There has been much ado about drug resistant bacteria in the news. As a researcher in the field, I thought it would be valuable to outline some of the biochemical background that explains some of the challenges in this field.
Most bacteria require a cell wall to live. Enzymes named D-alanyl-D-alanine carboxypeptidases (peptidases) are responsible for forming the bacterial cell wall. Beta-lactam antibiotics (i.e. penicllins, cephalosporins, carbapenams, and monobactams) are useful because they inhibit the mechanism peptidases use for bacterial cell wall formation.
However, in response to environmental factors, bacteria have been evolving for millions of years to circumvent these problems. One resistance mechanism is the development of a competing enzyme known as a beta-lactamase. They have a similar binding site therefore compete with peptidases to bind beta-lactam antibiotics. When a beta-lactamase binds a beta-lactam antibiotic it is rendered useless against their intended target, peptidases.
One of the main problems surrounding research today is that beta-lactamases have become better at binding most antibiotics than peptidases. However, this is not the only method of drug resistance, similarly, beta-lactams are not the only class of antibiotics encountering resistance. For example, bacterial mutations can occur making drug resistance a multifaceted problem. This has resulted in a world wide health crisis. Researchers are scrambling to design new antibiotics to overcome the propagating issue.
The term ‘superbug’ is being used to denote multi-drug resistant (MDR) bacteria. MRSA (methicillin-resistant Staphylococcus aureus), a well known super bug, is common in densely populated areas particularly hospitals, prisons, and athletic locker rooms. A great deal of research is underway to develop effective antibiotics for MRSA, a gram-positive bacteria. In the last two decades, only two new classes of antibiotics (daptomycin and linezolid) have been introduced and are gram-positive specific.

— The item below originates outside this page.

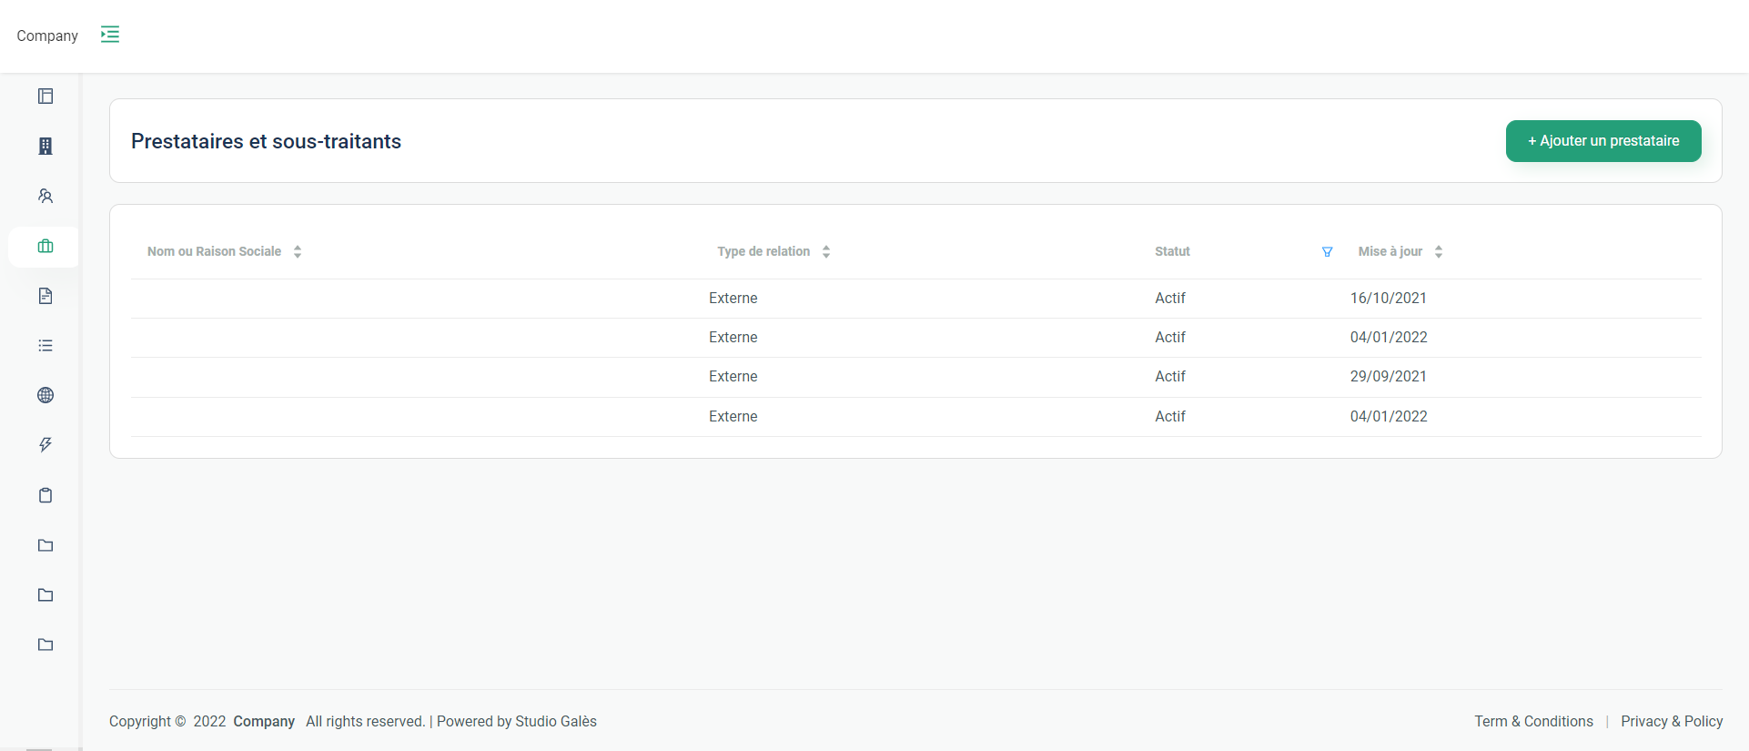
Task: Open the globe icon in sidebar
Action: tap(45, 395)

Despite this development, MRSA is still a prevalent problem.
This leads to another issue, not all bacteria are gram-positive, additionally, some are gram-negative. In general, there has been less research focused on gram-negative bacterial infections. In 2008, a new beta-lactamase was identified in Klebsiella pneumoniae in India now named the New Delhi metallo-beta-lactamase (NDM-1). This enzyme is able to inhibit all beta-lactams except aztreonam, however its mechanisms make it resistant to nearly all antibiotics. NDM-1 is becoming prevalent in a variety of bacterial strains creating significant complications and a new target for researchers.

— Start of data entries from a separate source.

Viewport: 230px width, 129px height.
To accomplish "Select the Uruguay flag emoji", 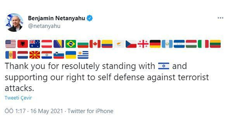I will point(83,55).
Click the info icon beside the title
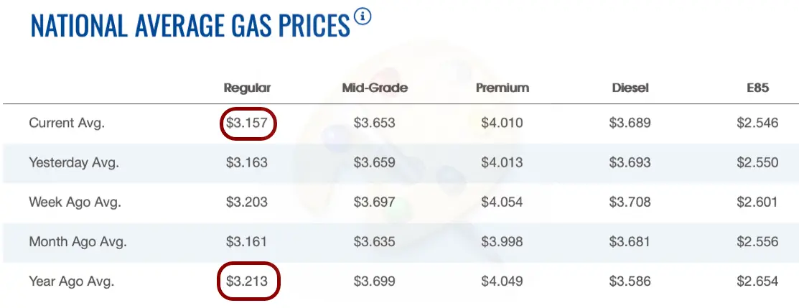This screenshot has width=799, height=308. click(363, 16)
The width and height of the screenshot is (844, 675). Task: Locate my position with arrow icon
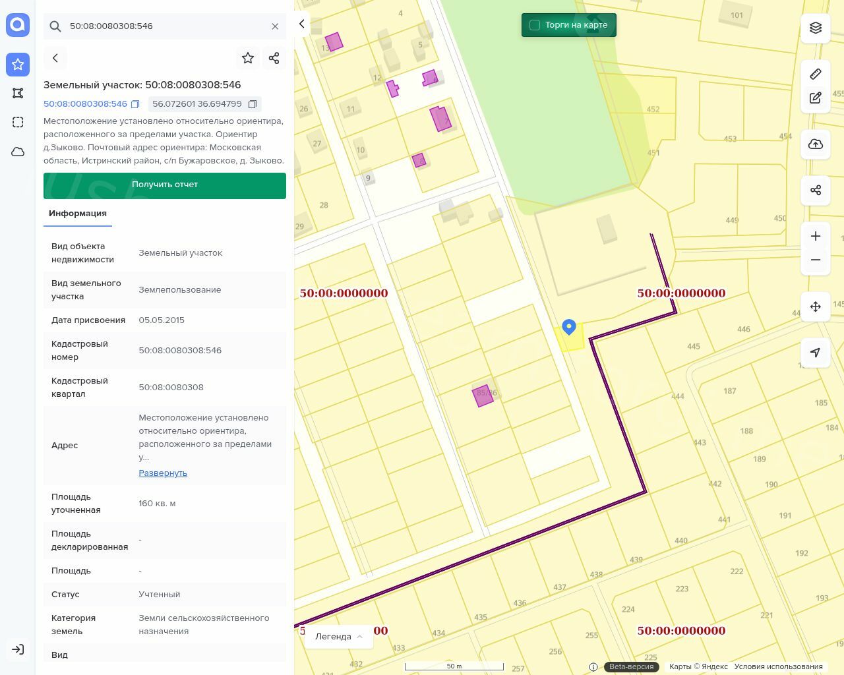816,353
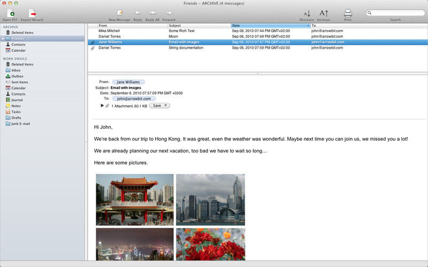The height and width of the screenshot is (267, 428).
Task: Click the Open PST toolbar icon
Action: click(11, 13)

We are basically in a ‘keeping up with the Joneses’ relationship with bacteria. We develop new drugs and they evolve.
Research is consistently being done to help solve these problems. A common strategy is to combine a beta-lactamase inhibitor with a beta-lactam antibiotic. Therefore the inhibitor prevents the beta-lactamase from interfering with the antibiotic activity of the beta-lactam in peptidases.
Just this week, I have read a couple promising papers about beta-lactamase inhibitors. The group of Christian Melander at NC State University published a study in Medicinal Chemistry Letters that resulted in a promising drug that acts as a partner to an antibiotic. Their drug binds to NDM-1 and allows the antibiotic to inhibit K. pneumoniae growth. At University of South Florida, Yu Chen’s group published in the Journal of Medicinal Chemistry another beta-lactamase inhibitor for the CTX-M class.
Multi-drug resistant bacteria is a world wide problem and nothing short of consistent, collaborative research will allow us to ‘keep up’.